Ecotality, a company involved in hydrogen and fuel-cell technologies, announced Thursday it is buying Innergy Power Corp. for $3 million in stock and cash.
San Diego, Calif.,-based Innergy makes solar panels, solar-powered chargers and thin, rechargeable lead-based batteries.
The deal is expected to close in October. Ecotality CEO Jonathan Read said he expects no management changes at Innergy as a result of the purchase.
The acquisition will help the Scottsdale, Ariz.,-based company become a diversified renewable-energy company, he said. Aside from bringing Ecotality into the solar and battery markets, Innergy is profitable and comes with a low-cost manufacturing plant in Tijuana, Mexico, he said.
Read said Innergy's battery and charger systems also could be a good match for Hydrality, Ecotality's cornerstone company focused on a technology to produce hydrogen using magnesium and water.
"We're really excited about buying the company, which is what I call a VC orphan," he said, explaining that orphans are companies that get venture-capital funding but don't grow big enough to give VCs an exit, even if they are profitable, and are left to languish.
"It's perfectly good technology and it's just sitting there, and it fits perfectly. VCs put a lot of money in Innergy early on, then didn't see a lot of value in it, but we see a huge value."
Ira Ehrenpreis, a general partner with Technology Partners, said taking advantage of prior investments is common practice in energy-technology investing, such as when VCs invest in companies that already have received big government or university backing.
The Innergy purchase isn't Ecotality's first. In June, the company - which also has a fuel-cell bus company, Ecobus, and a green blog, Ecotality Life - bought Fuel Cell Store, an online fuel-cell retailer.
And Read said the company expects to buy up to three more companies by the end of this year.
He wouldn't say which companies, but hinted they would be involved in chargers andstorage solar and hydrogen. Ecotality is negotiating to buy parts of two utilities and also will be announcing a partnership with a utility, Read said.

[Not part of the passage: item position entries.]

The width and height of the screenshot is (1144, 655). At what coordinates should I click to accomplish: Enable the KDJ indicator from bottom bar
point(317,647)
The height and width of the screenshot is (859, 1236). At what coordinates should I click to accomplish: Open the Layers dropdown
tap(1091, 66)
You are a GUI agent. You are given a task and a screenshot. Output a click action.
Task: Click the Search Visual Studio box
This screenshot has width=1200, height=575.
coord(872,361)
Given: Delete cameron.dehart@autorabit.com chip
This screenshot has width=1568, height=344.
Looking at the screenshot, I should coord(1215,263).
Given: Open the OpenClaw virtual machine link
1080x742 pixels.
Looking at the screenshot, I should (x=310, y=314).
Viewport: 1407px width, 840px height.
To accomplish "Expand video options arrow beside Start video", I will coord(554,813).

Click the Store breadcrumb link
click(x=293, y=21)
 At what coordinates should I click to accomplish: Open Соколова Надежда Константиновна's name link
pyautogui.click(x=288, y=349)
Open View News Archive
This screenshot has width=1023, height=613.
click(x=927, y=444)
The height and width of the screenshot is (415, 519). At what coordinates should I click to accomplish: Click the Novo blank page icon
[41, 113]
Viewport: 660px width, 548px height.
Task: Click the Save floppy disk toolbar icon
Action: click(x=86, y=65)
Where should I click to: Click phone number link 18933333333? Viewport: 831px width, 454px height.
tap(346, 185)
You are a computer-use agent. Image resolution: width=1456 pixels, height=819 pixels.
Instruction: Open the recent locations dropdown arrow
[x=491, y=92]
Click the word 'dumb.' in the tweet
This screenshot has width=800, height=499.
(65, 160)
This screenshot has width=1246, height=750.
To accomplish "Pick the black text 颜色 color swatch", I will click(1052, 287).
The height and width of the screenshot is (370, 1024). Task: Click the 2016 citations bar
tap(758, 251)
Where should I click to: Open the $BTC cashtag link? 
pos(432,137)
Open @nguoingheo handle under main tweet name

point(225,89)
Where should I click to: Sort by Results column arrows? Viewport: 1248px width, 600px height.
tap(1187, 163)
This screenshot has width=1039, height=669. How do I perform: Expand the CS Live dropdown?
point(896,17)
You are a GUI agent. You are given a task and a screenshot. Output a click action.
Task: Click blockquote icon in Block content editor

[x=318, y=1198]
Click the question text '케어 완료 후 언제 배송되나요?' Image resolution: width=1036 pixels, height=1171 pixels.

Ecotality also is planning investments in wind next year, although those have yet to be determined, he said.
The strategy is to buy profitable companies with technologies that would help advance Ecotality's current subsidiaries, Read said. "The other companies have a vote about whether the company is going to be an asset for them, and if it can drive value to them, it's a target for acquisition," he said.
New subsidiaries will remain separate companies and won't be rebranded, he said.
Matt Horton, a principal at @Ventures, said Ecotality's strategy might make sense because interest in different clean-energy sectors fluctuates wildly.
"What is a hot sector today could be really cold in a year and a half," he said. "Fuel cells are an example of that. Five years ago, they were very hot. Now some still have decent prospects, but they aren't getting much attention. There is an opportunity to make investments in companies that are not in hot sectors anymore."
The industry could well see more acquisitions across the board, Horton said, pointing to solar manufacturer SunPower's purchase of solar integrator Powerlight in November.
"If someone does have a very exciting technology in one part of the chain, and another part of the value chain isn't valued very highly, it may make sense to pick up that company," he said.
Acquisitions also could prove important because companies will need to put together complete systems - including several technologies - wrapped into single products in order to succeed, he said.
And of course, he added, there are plenty of VC orphans out there for the taking.
But buying sprees have their shortfalls, too, Horton said. Buying many different technologies can expose a company to a lot of technology risks, he said.
And with all mergers and acquisitions, it's important to be careful to choose companies that fit well together, he said.
"The big key is making smart acquisitions that add value to your existing business, and not just buying up dysfunctional small companies because they're cheap."